I’ve mentioned before that I view myself as a collection of various pieces and parts.  Who I am now is a patchwork of all my experiences; all the joyous memories, all the painful experiences, all the  wise choices, and all the foolish ones.

 Not everything comes together in smooth, well-sewn seams with clean edges and lines.  Memory becomes mixed with emotion.

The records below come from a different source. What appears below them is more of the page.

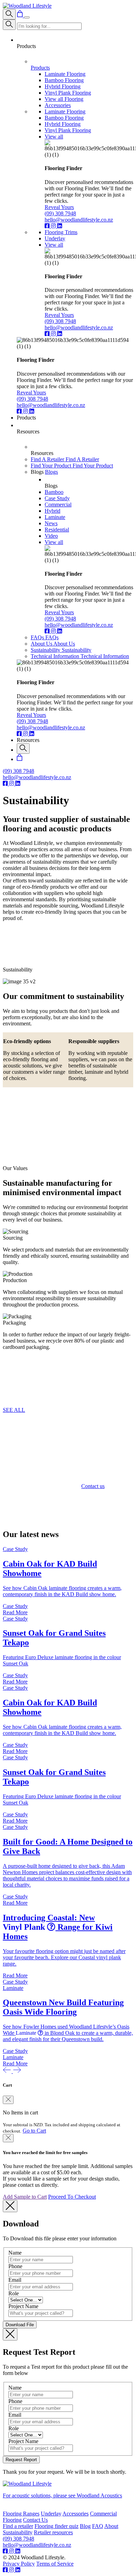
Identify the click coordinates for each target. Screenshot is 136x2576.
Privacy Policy (19, 2564)
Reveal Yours (59, 207)
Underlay (51, 2514)
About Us (42, 644)
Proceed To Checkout (72, 2197)
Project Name (23, 2306)
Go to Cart (34, 2131)
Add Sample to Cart (25, 2197)
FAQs (38, 637)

Emotion becomes tempered by time.  Time stops being synchronous.  I was writing a scene recently that brought this to my attention.  I have been struggling to write lately for a variety of reasons – some self-inflicted and others, not so much.  I chose to turn to past experience to inform my present circumstances, and found I couldn’t remember the details of something I had once deemed terribly painful and significant in my life.

It was a bit of a shock, suffice to say.  I was actually startled, then frustrated, as I tried to reconnect with those details, those memories that had once clearly defined me as a human being so many years ago.  I could recall in general the experience, could remember key elements of it, but dates and times were vague.  I thought for a moment I was experiencing an early form of Alzheimer’s. 

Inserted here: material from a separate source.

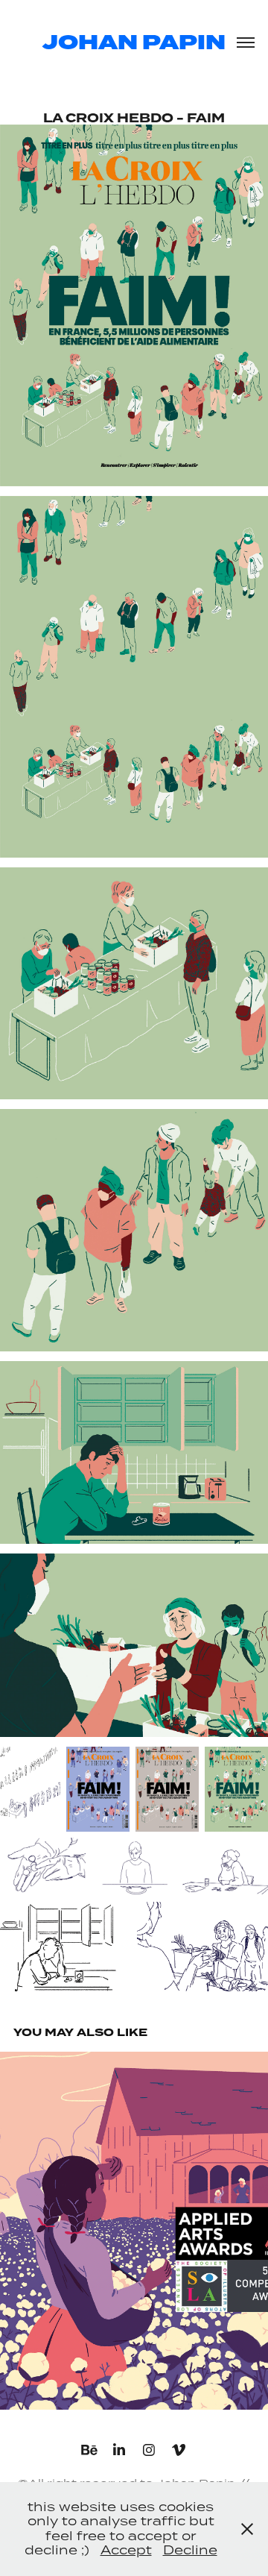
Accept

I said out loud, “Why can’t I remember this?” and I felt a sort of mild panic.  And then the details floated to the surface, and I realized that they had become integrated, absorbed, and softened.  I no longer needed that particular definition of myself, so the details had blended in, become malleable and faded.  For all the uncomfortableness of that experience, it was rewarding in some ways to discover that much of the reason it had happened had to do with personal growth.

This is by no means a dissertation on my phenomenal evolution as a human being.  There are still plenty of warts, and there is much evolving yet to do.  But to find that something which had one time been an intense source of pain is now plowed under like soft dirt – well, honestly, that was comforting. 

Much of my writing is drawn from my life, though certainly not all of it.  However, there is a comfort in starting with what you know, with what is familiar.  Writers have to be willing to dance with the dark shadow of themselves as well as the brighter side, but there are so many who are afraid to dig around in those scary corners of their lives.

 They will hint at, talk around it, brighten it up, lie about it, but many will never fully connect with it and draw up it to create something truly and emotionally meaningful.  And I don’t just mean the bad, nasty things that happened to us all.  I don’t just mean the dysfunction of families we didn’t choose.  We all made mistakes, we all made bad decisions, we all said and did things (and still do) that we regret or are embarrassed by.  All these things become part of that patchwork.  Even when the details fade a bit and the emotions recede, they are still part of who we are as human beings and as writers.

But I have to confess – being able to wallow around in some of the scarier parts without that sharp and immediate pain is a good thing.  I may need to dig around in some more of my old psychic wounds I’ve been avoiding just to see if I’ve made any progress there.


2 thoughts on “Patchwork

  1. Christine Fonseca says:

    Absolutely beautiful post. I agree with the need to “dance with the dark shadow of (our)selves” – it is in these moments of darkness that we are afforded the ability to truly “see”. The Chinese have a saying – “Chaos – where brilliant dreams are born”…let us all be willing to dance with our chaotic selves.

    Thanks for a thought provoking post.

  2. drtombibey says:

    Pretty stuff Ms Kim,

    We writers are lucky. Our craft helps soften the blows over time.